Exercise objective |
The answer should match the records character for character.

Content starts

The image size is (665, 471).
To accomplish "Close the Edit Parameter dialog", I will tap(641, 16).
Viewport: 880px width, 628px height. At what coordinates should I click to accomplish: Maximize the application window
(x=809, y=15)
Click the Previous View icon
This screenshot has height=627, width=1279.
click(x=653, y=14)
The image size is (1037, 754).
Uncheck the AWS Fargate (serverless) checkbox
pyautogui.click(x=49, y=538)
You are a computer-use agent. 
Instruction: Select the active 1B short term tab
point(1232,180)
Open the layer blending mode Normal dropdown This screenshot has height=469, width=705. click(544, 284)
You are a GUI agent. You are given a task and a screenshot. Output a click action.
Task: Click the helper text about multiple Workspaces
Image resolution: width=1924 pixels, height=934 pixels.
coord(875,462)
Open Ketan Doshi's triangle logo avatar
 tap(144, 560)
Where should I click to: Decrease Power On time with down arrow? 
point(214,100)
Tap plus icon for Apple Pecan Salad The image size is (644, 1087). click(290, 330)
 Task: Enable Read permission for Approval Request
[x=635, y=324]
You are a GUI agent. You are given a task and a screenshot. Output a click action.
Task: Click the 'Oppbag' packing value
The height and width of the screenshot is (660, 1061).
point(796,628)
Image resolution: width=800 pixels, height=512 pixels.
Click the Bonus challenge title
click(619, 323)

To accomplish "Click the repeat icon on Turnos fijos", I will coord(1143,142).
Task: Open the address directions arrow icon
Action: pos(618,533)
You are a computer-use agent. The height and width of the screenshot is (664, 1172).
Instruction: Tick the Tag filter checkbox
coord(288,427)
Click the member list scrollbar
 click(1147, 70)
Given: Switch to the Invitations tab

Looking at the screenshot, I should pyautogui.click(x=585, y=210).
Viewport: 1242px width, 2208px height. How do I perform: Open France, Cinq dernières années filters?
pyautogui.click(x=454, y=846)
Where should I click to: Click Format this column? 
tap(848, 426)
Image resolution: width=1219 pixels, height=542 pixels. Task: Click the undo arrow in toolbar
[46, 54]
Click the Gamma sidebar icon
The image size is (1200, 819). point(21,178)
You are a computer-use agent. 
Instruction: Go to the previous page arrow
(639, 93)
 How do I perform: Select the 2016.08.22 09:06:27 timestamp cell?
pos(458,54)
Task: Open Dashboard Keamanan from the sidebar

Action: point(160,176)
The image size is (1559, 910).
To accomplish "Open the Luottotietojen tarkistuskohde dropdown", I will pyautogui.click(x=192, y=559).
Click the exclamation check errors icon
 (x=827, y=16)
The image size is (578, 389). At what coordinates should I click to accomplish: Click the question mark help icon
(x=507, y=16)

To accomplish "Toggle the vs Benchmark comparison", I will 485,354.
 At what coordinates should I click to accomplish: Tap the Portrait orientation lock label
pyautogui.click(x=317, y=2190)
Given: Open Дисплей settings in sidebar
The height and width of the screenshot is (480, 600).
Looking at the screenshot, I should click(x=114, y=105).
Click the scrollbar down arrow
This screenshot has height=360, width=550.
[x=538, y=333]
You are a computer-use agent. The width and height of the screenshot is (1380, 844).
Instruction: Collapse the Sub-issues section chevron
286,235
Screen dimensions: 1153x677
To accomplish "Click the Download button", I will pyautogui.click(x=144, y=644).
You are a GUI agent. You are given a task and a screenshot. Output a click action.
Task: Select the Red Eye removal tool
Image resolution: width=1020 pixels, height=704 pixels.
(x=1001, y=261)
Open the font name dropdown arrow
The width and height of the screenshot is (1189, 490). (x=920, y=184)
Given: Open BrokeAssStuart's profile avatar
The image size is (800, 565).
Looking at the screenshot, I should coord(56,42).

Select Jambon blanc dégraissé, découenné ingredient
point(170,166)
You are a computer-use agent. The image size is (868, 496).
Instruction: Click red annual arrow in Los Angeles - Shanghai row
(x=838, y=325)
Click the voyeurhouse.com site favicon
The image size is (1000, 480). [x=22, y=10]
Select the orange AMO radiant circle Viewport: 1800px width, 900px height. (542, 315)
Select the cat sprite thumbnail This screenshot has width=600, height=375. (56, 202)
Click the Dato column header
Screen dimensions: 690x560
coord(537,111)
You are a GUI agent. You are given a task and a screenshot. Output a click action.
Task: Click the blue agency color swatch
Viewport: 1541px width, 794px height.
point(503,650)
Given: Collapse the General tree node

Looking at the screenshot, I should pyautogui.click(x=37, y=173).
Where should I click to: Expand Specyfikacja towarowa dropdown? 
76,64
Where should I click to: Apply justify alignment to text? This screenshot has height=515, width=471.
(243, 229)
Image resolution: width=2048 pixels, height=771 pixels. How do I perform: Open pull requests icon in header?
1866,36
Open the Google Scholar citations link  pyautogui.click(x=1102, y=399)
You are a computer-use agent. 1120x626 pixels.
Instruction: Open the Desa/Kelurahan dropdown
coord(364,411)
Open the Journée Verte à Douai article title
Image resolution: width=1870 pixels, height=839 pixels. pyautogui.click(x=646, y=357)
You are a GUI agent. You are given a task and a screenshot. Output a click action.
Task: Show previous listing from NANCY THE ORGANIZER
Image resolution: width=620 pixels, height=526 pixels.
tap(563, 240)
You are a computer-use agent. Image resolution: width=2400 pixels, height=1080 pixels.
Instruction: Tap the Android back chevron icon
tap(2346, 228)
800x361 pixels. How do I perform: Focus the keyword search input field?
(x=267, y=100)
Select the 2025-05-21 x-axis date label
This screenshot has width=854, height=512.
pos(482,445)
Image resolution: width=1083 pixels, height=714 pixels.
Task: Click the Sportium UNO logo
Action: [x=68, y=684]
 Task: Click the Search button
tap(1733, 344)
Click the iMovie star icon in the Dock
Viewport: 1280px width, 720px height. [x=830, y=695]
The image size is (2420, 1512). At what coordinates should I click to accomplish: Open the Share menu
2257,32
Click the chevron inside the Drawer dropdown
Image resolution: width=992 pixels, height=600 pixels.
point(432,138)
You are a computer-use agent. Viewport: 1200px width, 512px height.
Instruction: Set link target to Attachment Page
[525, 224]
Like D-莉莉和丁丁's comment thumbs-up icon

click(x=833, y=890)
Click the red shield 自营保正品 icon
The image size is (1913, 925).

Content ends

The answer |
The image size is (665, 471).
To accomplish "Close the Edit Parameter dialog", I will tap(641, 16).
Viewport: 880px width, 628px height. At what coordinates should I click to accomplish: Maximize the application window
(x=809, y=15)
Click the Previous View icon
This screenshot has height=627, width=1279.
click(x=653, y=14)
The image size is (1037, 754).
Uncheck the AWS Fargate (serverless) checkbox
pyautogui.click(x=49, y=538)
You are a computer-use agent. 
Instruction: Select the active 1B short term tab
point(1232,180)
Open the layer blending mode Normal dropdown This screenshot has height=469, width=705. click(544, 284)
You are a GUI agent. You are given a task and a screenshot. Output a click action.
Task: Click the helper text about multiple Workspaces
Image resolution: width=1924 pixels, height=934 pixels.
coord(875,462)
Open Ketan Doshi's triangle logo avatar
 tap(144, 560)
Where should I click to: Decrease Power On time with down arrow? 
point(214,100)
Tap plus icon for Apple Pecan Salad The image size is (644, 1087). click(290, 330)
 Task: Enable Read permission for Approval Request
[x=635, y=324]
You are a GUI agent. You are given a task and a screenshot. Output a click action.
Task: Click the 'Oppbag' packing value
The height and width of the screenshot is (660, 1061).
point(796,628)
Image resolution: width=800 pixels, height=512 pixels.
Click the Bonus challenge title
click(619, 323)

To accomplish "Click the repeat icon on Turnos fijos", I will coord(1143,142).
Task: Open the address directions arrow icon
Action: pos(618,533)
You are a computer-use agent. The height and width of the screenshot is (664, 1172).
Instruction: Tick the Tag filter checkbox
coord(288,427)
Click the member list scrollbar
 click(1147, 70)
Given: Switch to the Invitations tab

Looking at the screenshot, I should pyautogui.click(x=585, y=210).
Viewport: 1242px width, 2208px height. How do I perform: Open France, Cinq dernières années filters?
pyautogui.click(x=454, y=846)
Where should I click to: Click Format this column? 
tap(848, 426)
Image resolution: width=1219 pixels, height=542 pixels. Task: Click the undo arrow in toolbar
[46, 54]
Click the Gamma sidebar icon
The image size is (1200, 819). point(21,178)
You are a computer-use agent. 
Instruction: Go to the previous page arrow
(639, 93)
 How do I perform: Select the 2016.08.22 09:06:27 timestamp cell?
pos(458,54)
Task: Open Dashboard Keamanan from the sidebar

Action: point(160,176)
The image size is (1559, 910).
To accomplish "Open the Luottotietojen tarkistuskohde dropdown", I will pyautogui.click(x=192, y=559).
Click the exclamation check errors icon
 (x=827, y=16)
The image size is (578, 389). At what coordinates should I click to accomplish: Click the question mark help icon
(x=507, y=16)

To accomplish "Toggle the vs Benchmark comparison", I will 485,354.
 At what coordinates should I click to accomplish: Tap the Portrait orientation lock label
pyautogui.click(x=317, y=2190)
Given: Open Дисплей settings in sidebar
The height and width of the screenshot is (480, 600).
Looking at the screenshot, I should click(x=114, y=105).
Click the scrollbar down arrow
This screenshot has height=360, width=550.
[x=538, y=333]
You are a computer-use agent. The width and height of the screenshot is (1380, 844).
Instruction: Collapse the Sub-issues section chevron
286,235
Screen dimensions: 1153x677
To accomplish "Click the Download button", I will pyautogui.click(x=144, y=644).
You are a GUI agent. You are given a task and a screenshot. Output a click action.
Task: Select the Red Eye removal tool
Image resolution: width=1020 pixels, height=704 pixels.
(x=1001, y=261)
Open the font name dropdown arrow
The width and height of the screenshot is (1189, 490). (x=920, y=184)
Given: Open BrokeAssStuart's profile avatar
The image size is (800, 565).
Looking at the screenshot, I should coord(56,42).

Select Jambon blanc dégraissé, découenné ingredient
point(170,166)
You are a computer-use agent. The image size is (868, 496).
Instruction: Click red annual arrow in Los Angeles - Shanghai row
(x=838, y=325)
Click the voyeurhouse.com site favicon
The image size is (1000, 480). [x=22, y=10]
Select the orange AMO radiant circle Viewport: 1800px width, 900px height. (542, 315)
Select the cat sprite thumbnail This screenshot has width=600, height=375. (56, 202)
Click the Dato column header
Screen dimensions: 690x560
coord(537,111)
You are a GUI agent. You are given a task and a screenshot. Output a click action.
Task: Click the blue agency color swatch
Viewport: 1541px width, 794px height.
point(503,650)
Given: Collapse the General tree node

Looking at the screenshot, I should pyautogui.click(x=37, y=173).
Where should I click to: Expand Specyfikacja towarowa dropdown? 
76,64
Where should I click to: Apply justify alignment to text? This screenshot has height=515, width=471.
(243, 229)
Image resolution: width=2048 pixels, height=771 pixels. How do I perform: Open pull requests icon in header?
1866,36
Open the Google Scholar citations link  pyautogui.click(x=1102, y=399)
You are a computer-use agent. 1120x626 pixels.
Instruction: Open the Desa/Kelurahan dropdown
coord(364,411)
Open the Journée Verte à Douai article title
Image resolution: width=1870 pixels, height=839 pixels. pyautogui.click(x=646, y=357)
You are a GUI agent. You are given a task and a screenshot. Output a click action.
Task: Show previous listing from NANCY THE ORGANIZER
Image resolution: width=620 pixels, height=526 pixels.
tap(563, 240)
You are a computer-use agent. Image resolution: width=2400 pixels, height=1080 pixels.
Instruction: Tap the Android back chevron icon
tap(2346, 228)
800x361 pixels. How do I perform: Focus the keyword search input field?
(x=267, y=100)
Select the 2025-05-21 x-axis date label
This screenshot has width=854, height=512.
pos(482,445)
Image resolution: width=1083 pixels, height=714 pixels.
Task: Click the Sportium UNO logo
Action: [x=68, y=684]
 Task: Click the Search button
tap(1733, 344)
Click the iMovie star icon in the Dock
Viewport: 1280px width, 720px height. [x=830, y=695]
The image size is (2420, 1512). At what coordinates should I click to accomplish: Open the Share menu
2257,32
Click the chevron inside the Drawer dropdown
Image resolution: width=992 pixels, height=600 pixels.
point(432,138)
You are a computer-use agent. Viewport: 1200px width, 512px height.
Instruction: Set link target to Attachment Page
[525, 224]
Like D-莉莉和丁丁's comment thumbs-up icon

click(x=833, y=890)
Click the red shield 自营保正品 icon
The image size is (1913, 925).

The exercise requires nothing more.